I consider myself a fairly good cook. I mean, I don´t shy away from risks and I am always up for failing when trying out new recipes. I am fearless with exotic spices, and not only once tried my shot on cooking something from scratch basically recipe-less. The results are mixed but I have fun while I am at it. Guerilla Cooking – if that´s a thing – would be a fair description of my kind of cuisine.
There is one technique though I was never able to master: poaching eggs. It does look fairly easy in videos but time and time again, all I came up with, was a puddle of egg mush. Eventually I stopped trying altogether, since I felt bad for the wasted eggs.
When eating out and having brunch, I am known for having Eggs Benedict or poached eggs of some sort and I always end up thinking that this damn poaching can´t be so hard after all, right? Right!

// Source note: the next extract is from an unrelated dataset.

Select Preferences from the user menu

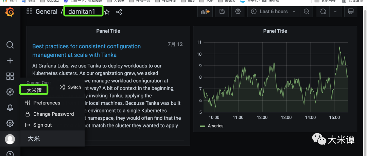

So I did what every confident poaching dummy would do, I turned to Jamie Oliver for virtual help and found this gem of a video. Three easy ways on how to poach an egg. Yes!
And while I am still not able to twirl the water like he does to create a picture-perfect poached egg, the first technique he´s showing worked like a charm for me. I was beyond proud and who knew it only took some patience and a little cup? Also, I agree with Jamie that using super-fresh eggs and not adding vinegar, as practically every video I watched before suggested, is key to come up with an amazingly silky and oozy result. Mission accomplished!
What´s your preferred way of poaching?